YOUR ASSIGNMENT —
I would like the lines below, from the one with "720x450 pixels. Task: Click" through the one with "Click the background brightness sun icon", copied exactly and without any pictures.

DATA FOR THIS EXERCISE —
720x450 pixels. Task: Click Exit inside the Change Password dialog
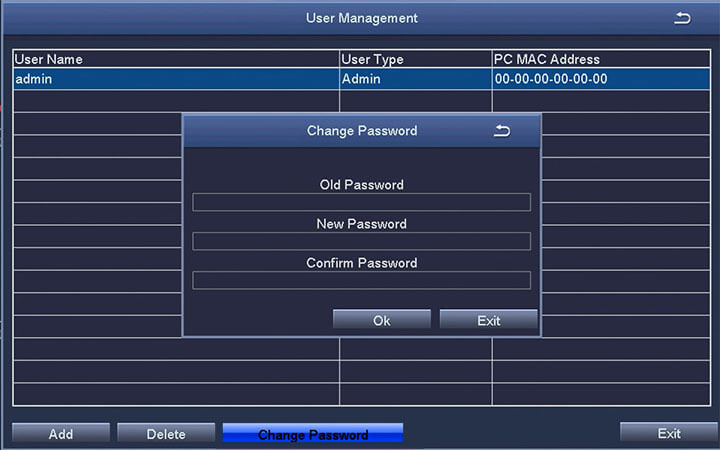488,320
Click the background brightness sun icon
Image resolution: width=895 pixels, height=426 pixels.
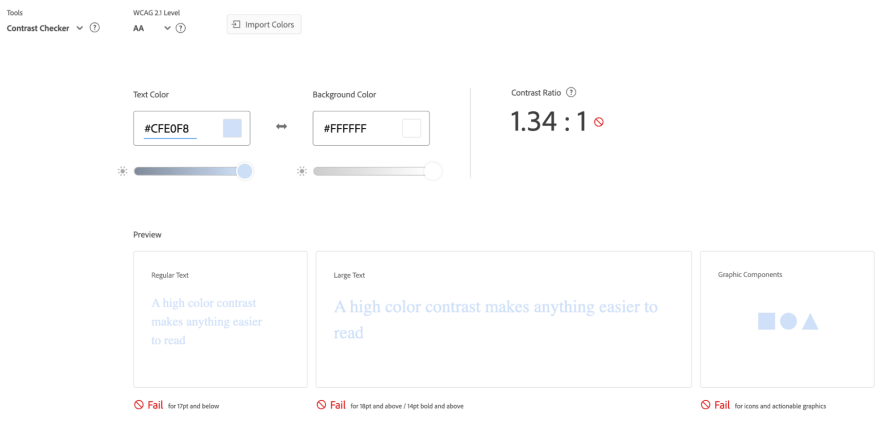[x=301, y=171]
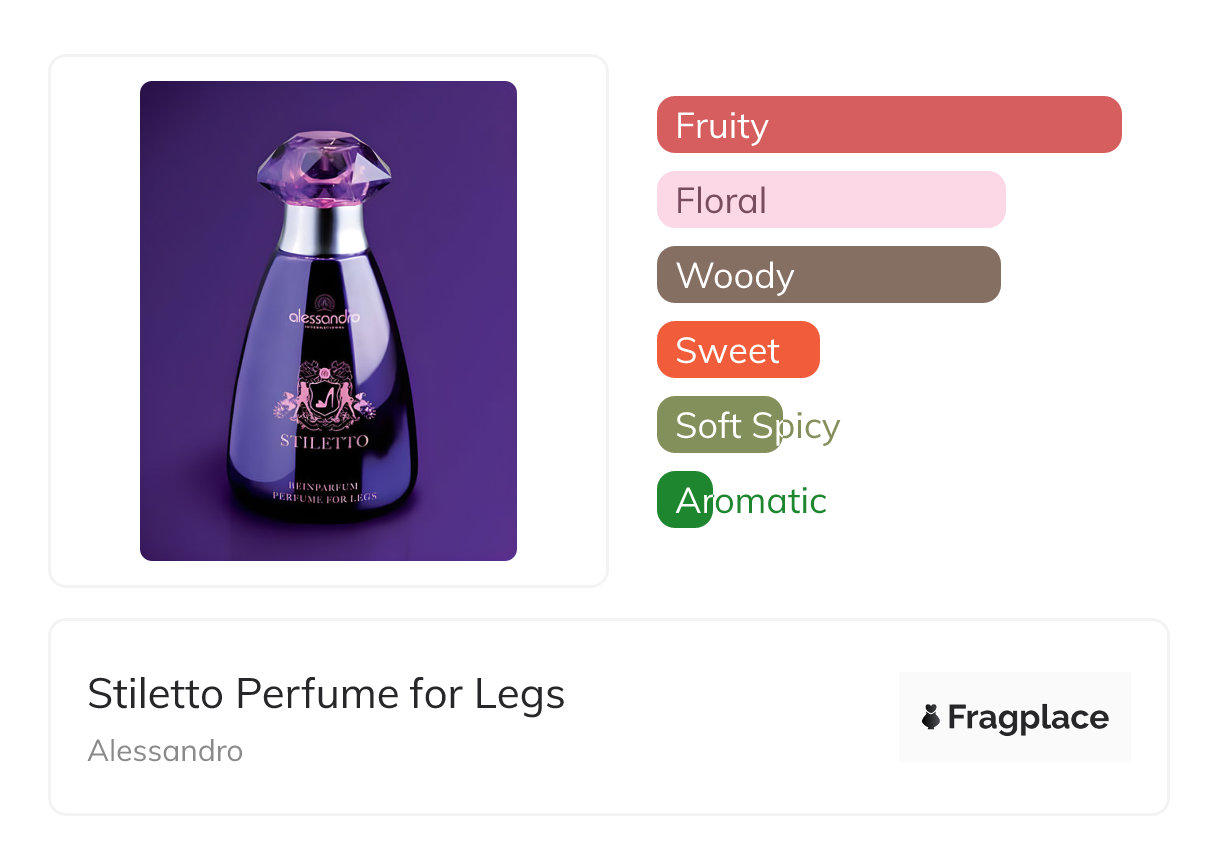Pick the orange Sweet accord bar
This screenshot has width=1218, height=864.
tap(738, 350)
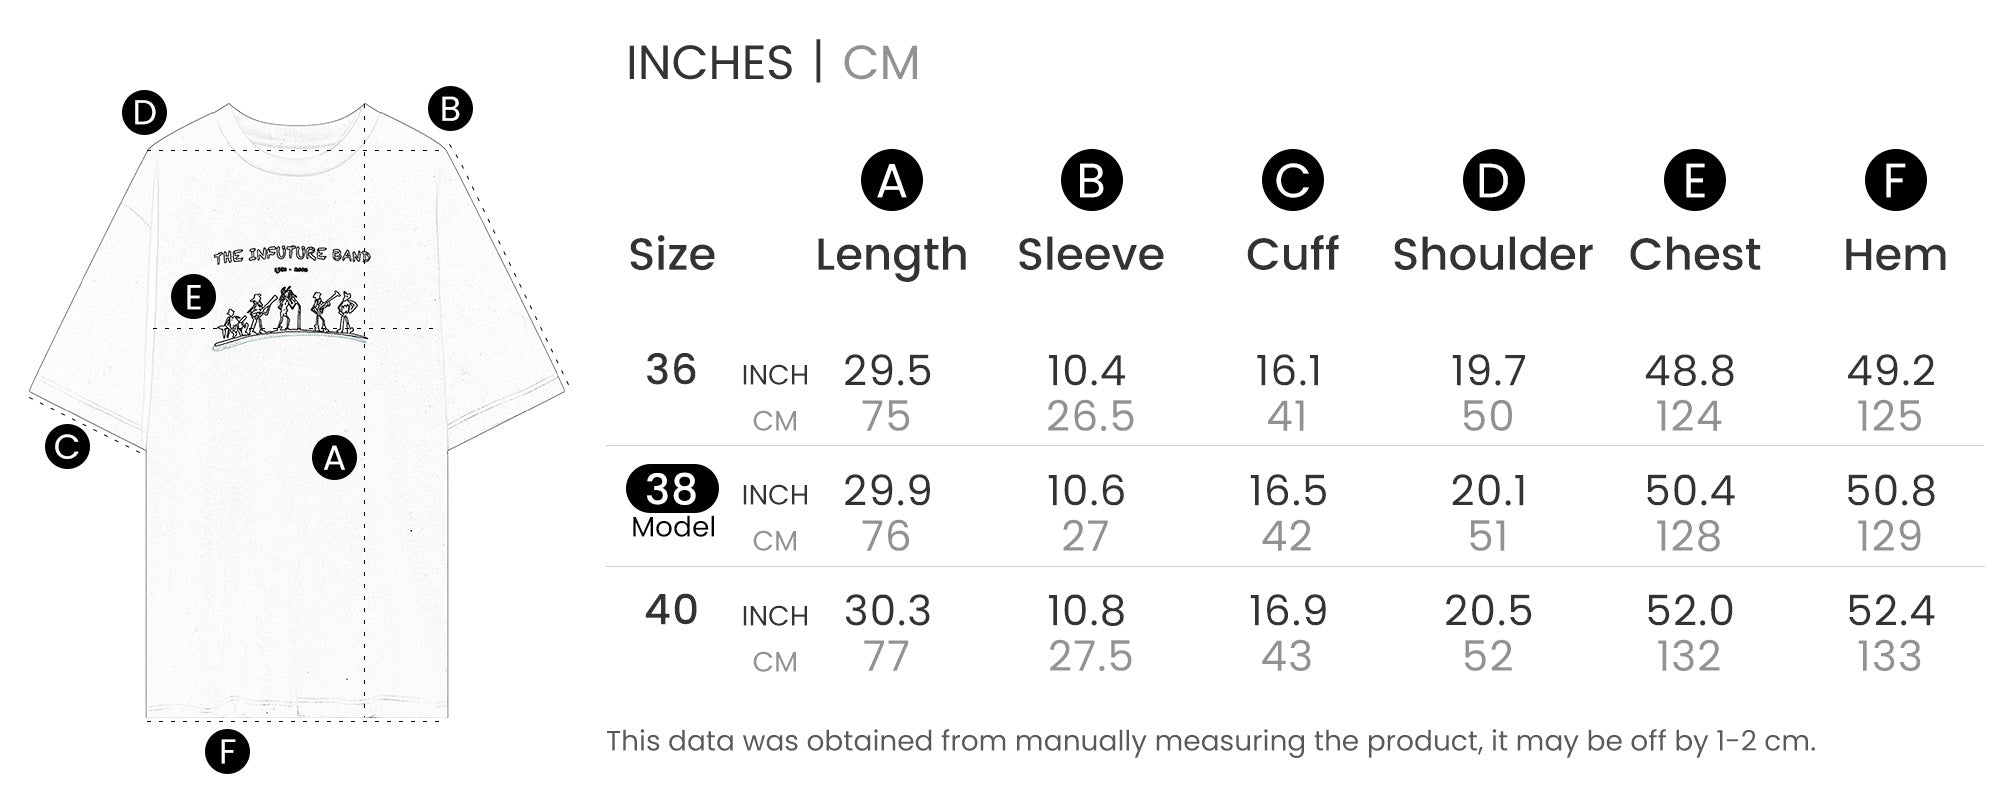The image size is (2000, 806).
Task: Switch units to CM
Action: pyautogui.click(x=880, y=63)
---
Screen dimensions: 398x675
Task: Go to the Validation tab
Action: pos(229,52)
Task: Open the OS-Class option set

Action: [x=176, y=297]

THE ANSWER —
720x450 pixels. Task: Click Exit inside the Change Password dialog
488,320
Click the background brightness sun icon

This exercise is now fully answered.